Every year in the UK Singles Chart, there is a highly publicised race for the top slot on the chart immediately prior to Christmas, an honour known as the Christmas Number One. The UK public take a particular interest in chart performance and sales of singles are especially high in the two weeks before Christmas. The race for first position at Christmas has become a British institution and people will speculate, comment and bet upon the outcome.

The following is a list of UK Singles Chart Christmas number twos, songs that came in second place on the chart.

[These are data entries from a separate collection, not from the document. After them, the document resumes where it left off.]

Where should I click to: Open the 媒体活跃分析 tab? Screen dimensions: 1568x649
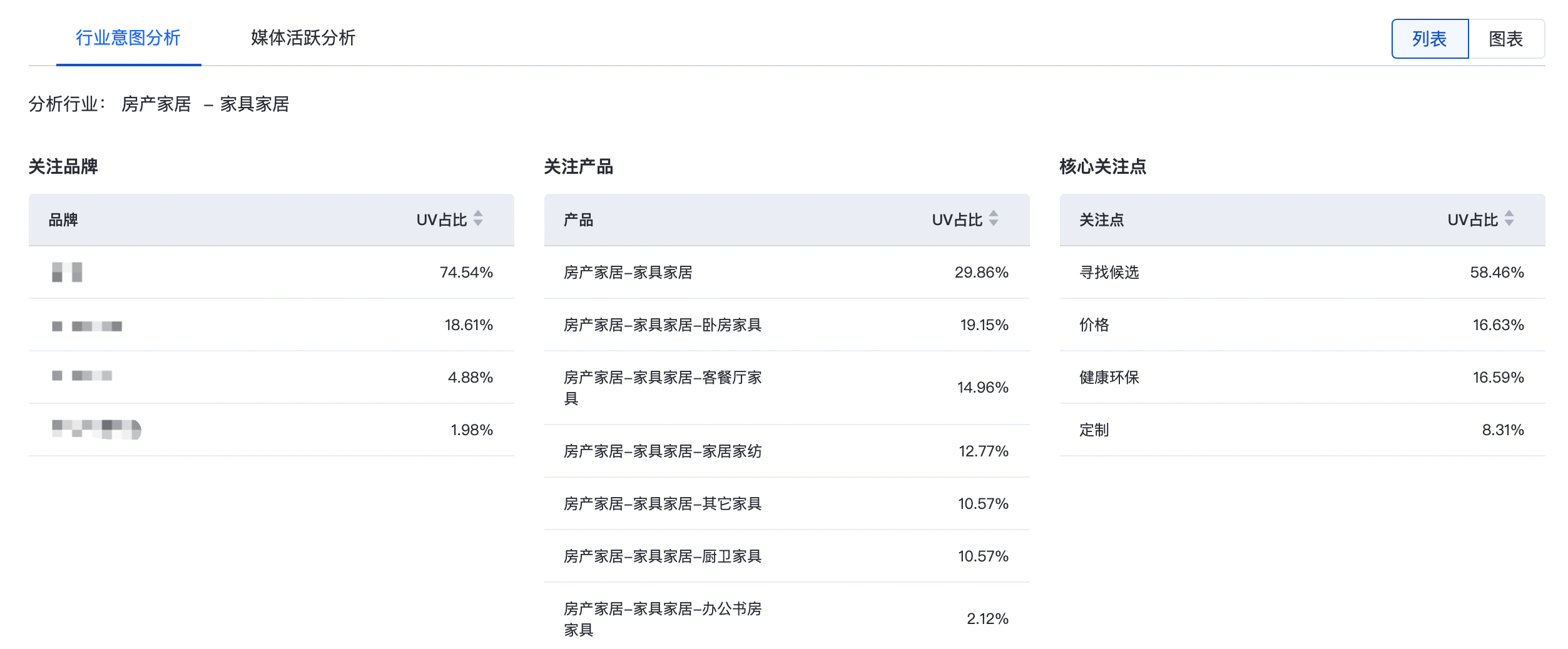pyautogui.click(x=303, y=38)
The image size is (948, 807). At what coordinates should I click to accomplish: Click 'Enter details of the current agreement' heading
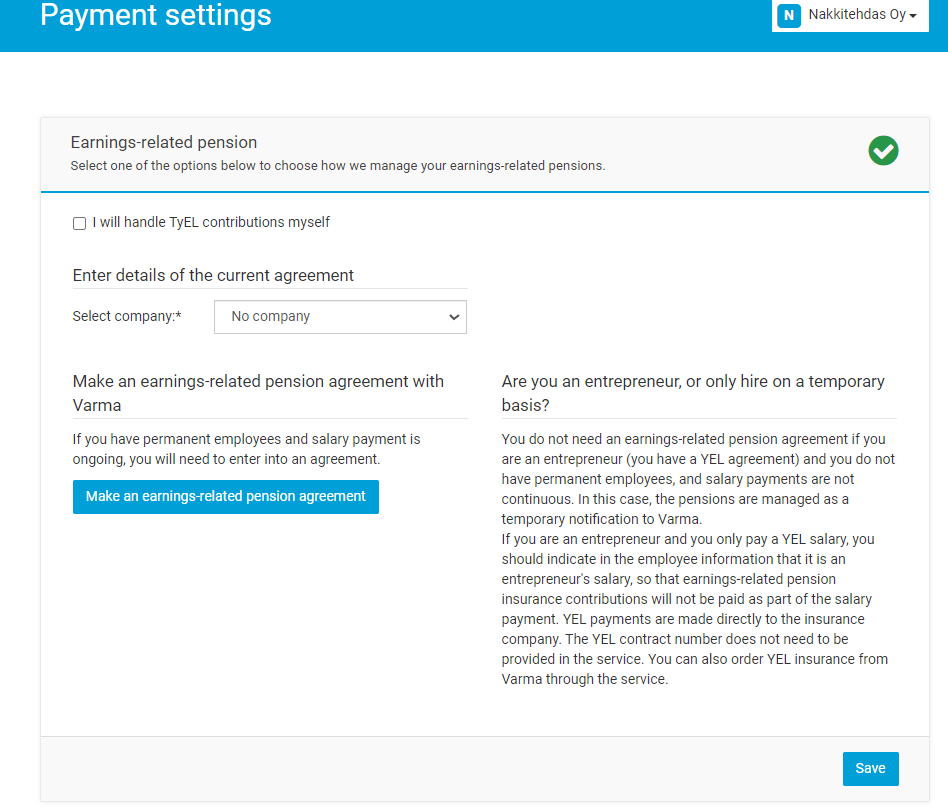pos(213,275)
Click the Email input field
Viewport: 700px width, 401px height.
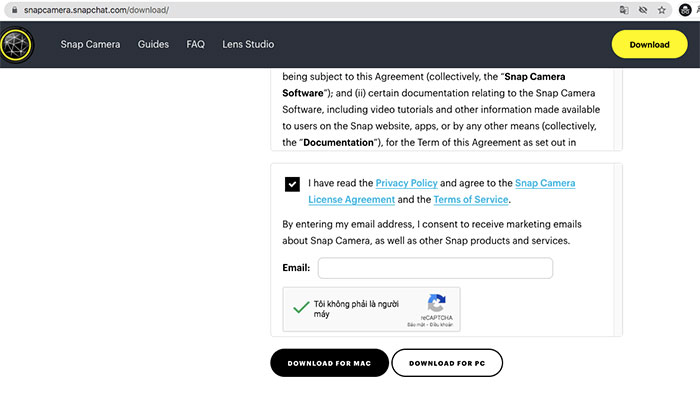click(x=435, y=268)
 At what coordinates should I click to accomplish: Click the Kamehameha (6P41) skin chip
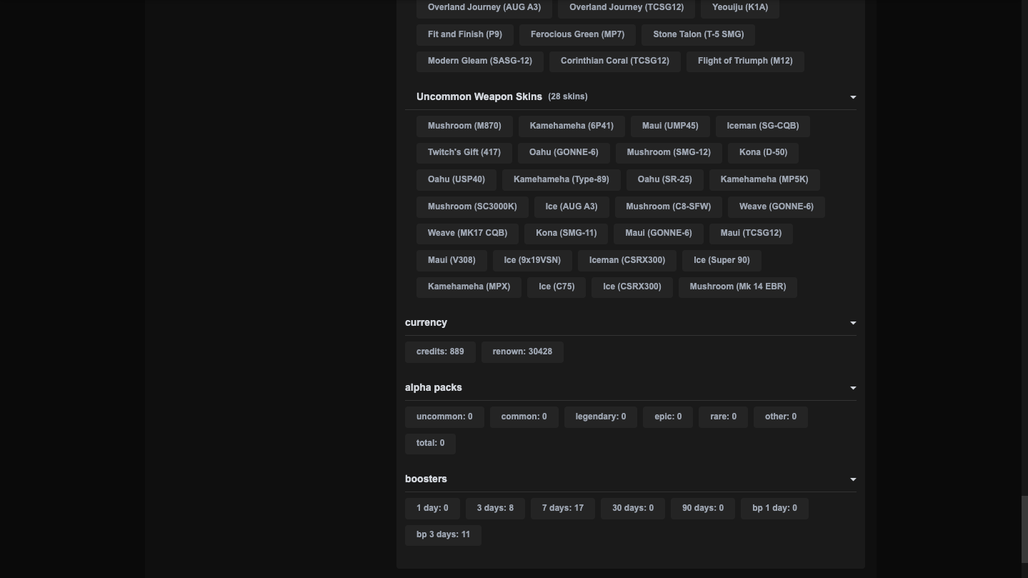point(572,126)

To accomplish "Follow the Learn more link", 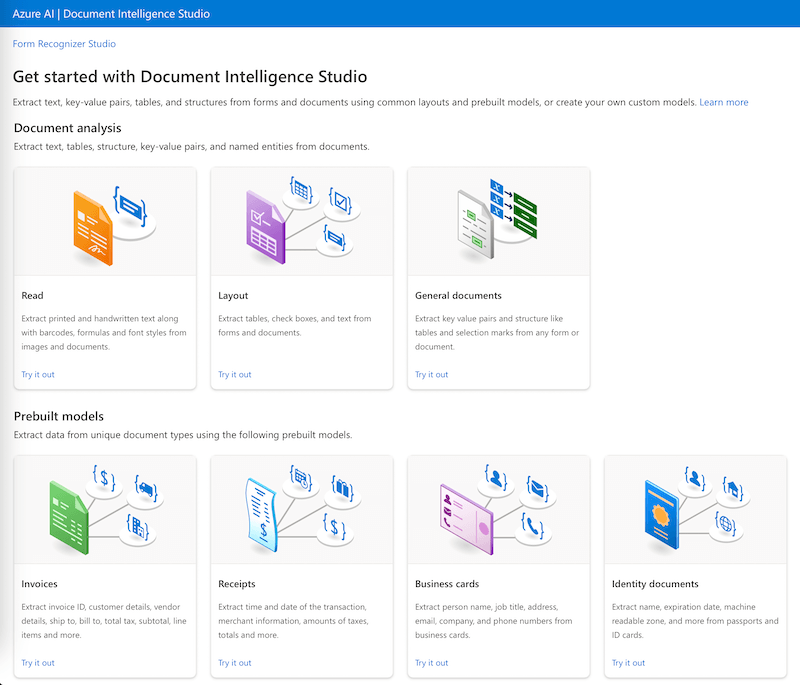I will (x=724, y=102).
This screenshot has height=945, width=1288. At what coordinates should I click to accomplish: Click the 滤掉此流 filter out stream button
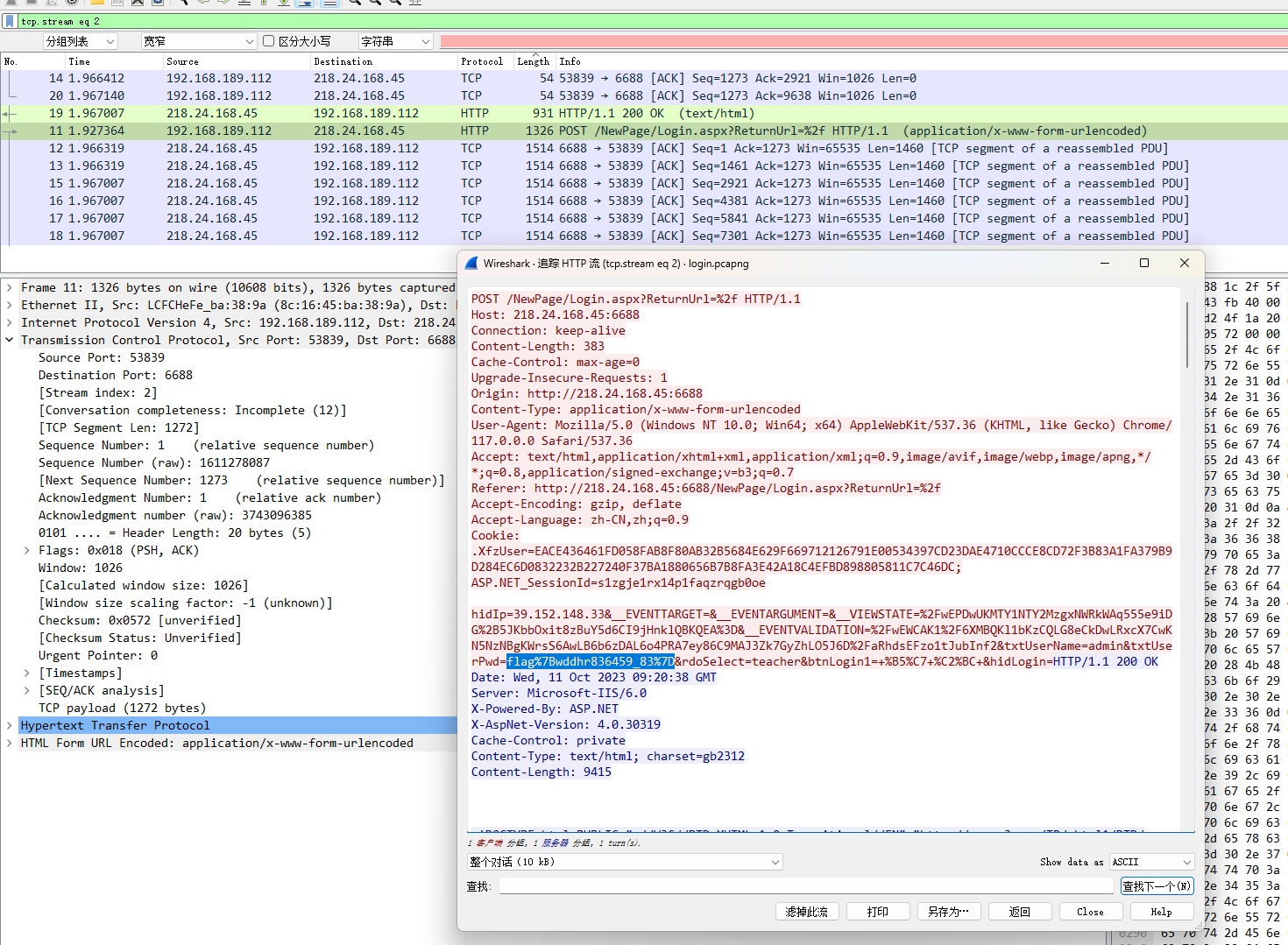coord(806,912)
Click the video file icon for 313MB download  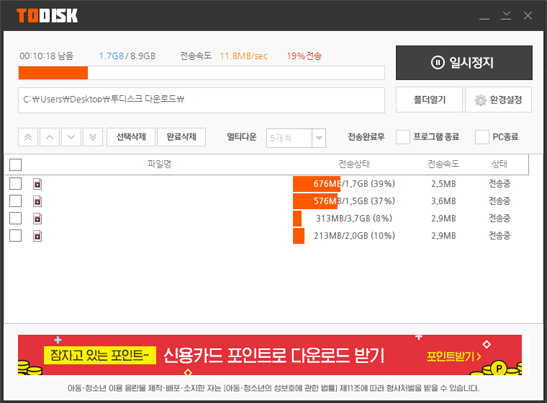tap(38, 219)
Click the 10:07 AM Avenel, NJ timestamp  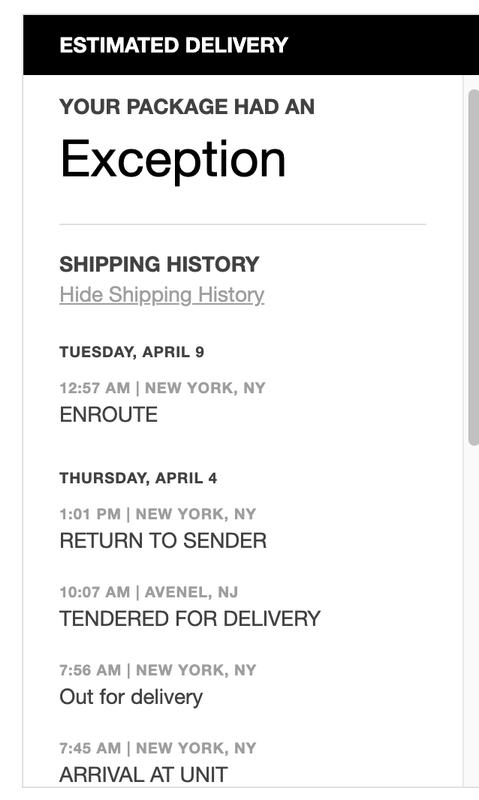point(149,592)
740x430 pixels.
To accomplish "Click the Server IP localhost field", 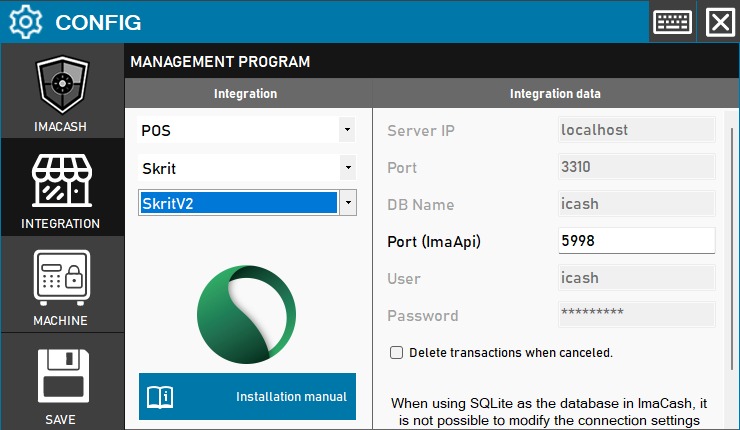I will (635, 129).
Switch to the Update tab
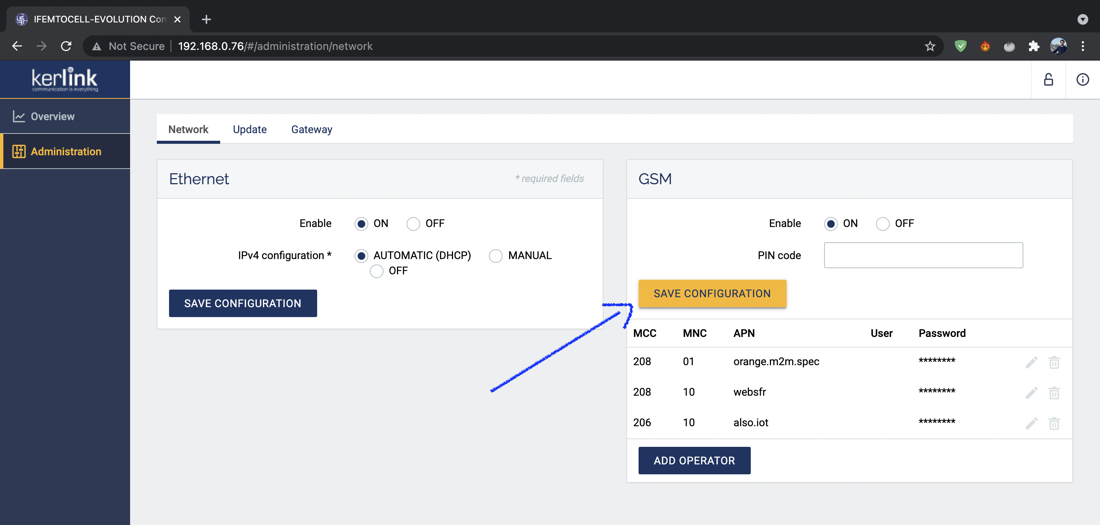Viewport: 1100px width, 525px height. coord(249,130)
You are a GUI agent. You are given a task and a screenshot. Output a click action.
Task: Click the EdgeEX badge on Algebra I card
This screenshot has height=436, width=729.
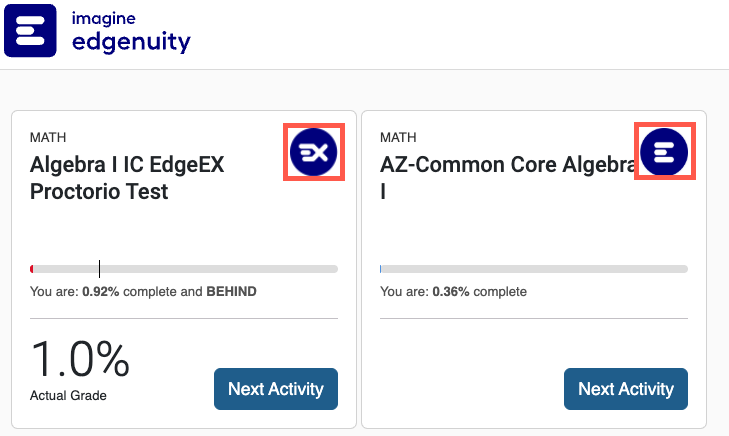click(x=315, y=152)
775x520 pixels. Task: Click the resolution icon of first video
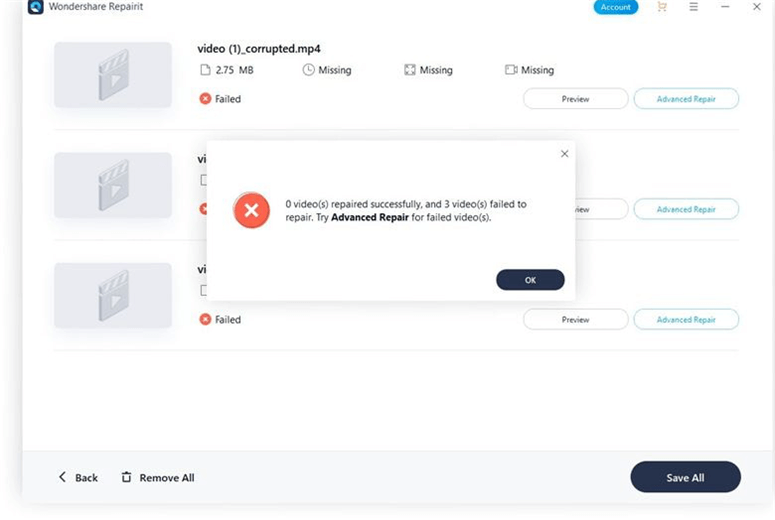410,70
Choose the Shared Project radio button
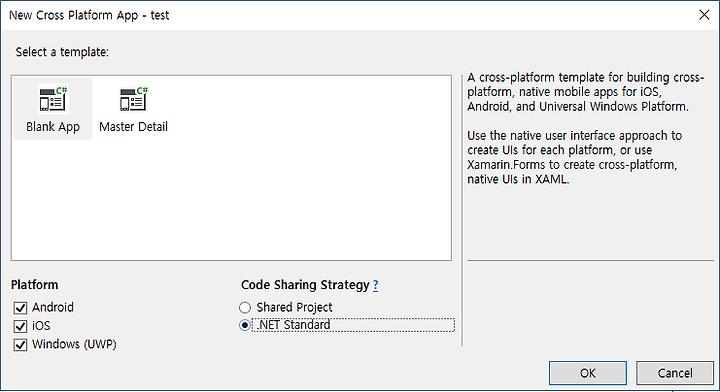This screenshot has width=720, height=392. [245, 307]
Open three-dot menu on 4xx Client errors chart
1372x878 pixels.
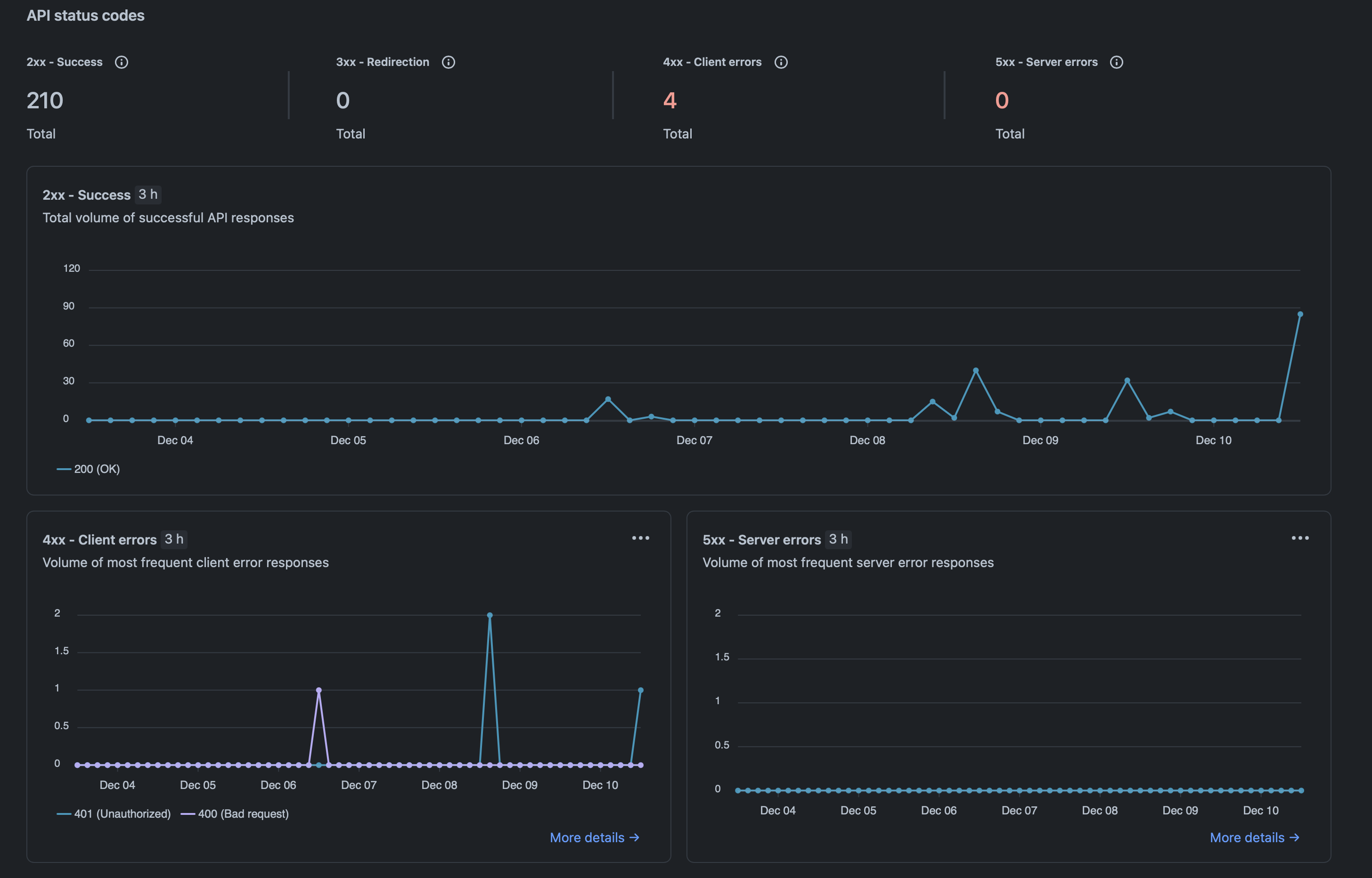[x=640, y=538]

Although the Christmas number one is a highly coveted prize in the United Kingdom, the second-place finisher on the Christmas singles chart has also earned a certain degree of popularity, especially since the 1980s. On PRS for Music's 2010 list of the most popular Christmas songs of the year, the top three songs were all songs that had finished second on the chart: 1987's "Fairytale of New York" by The Pogues and Kirsty MacColl (beaten by the Pet Shop Boys' cover of "Always on My Mind"), 1984's "Last Christmas" by Wham! (second to Band Aid's "Do They Know It's Christmas?"), and 1994's "All I Want for Christmas Is You", now considered a Christmas standard both in the UK and in performer Mariah Carey's native United States but one that lost the Christmas number-one to East 17's "Stay Another Day". In some cases, the Christmas number-one is a novelty song that has little shelf life after the Christmas season, whereas the number-two has a greater life in recurrent rotation. An example of this was 1980's "There's No One Quite Like Grandma" by St Winifred's School Choir, a song that forced "(Just Like) Starting Over" by the recently deceased John Lennon out of the number-one spot (Lennon returned to number-one the week after Christmas).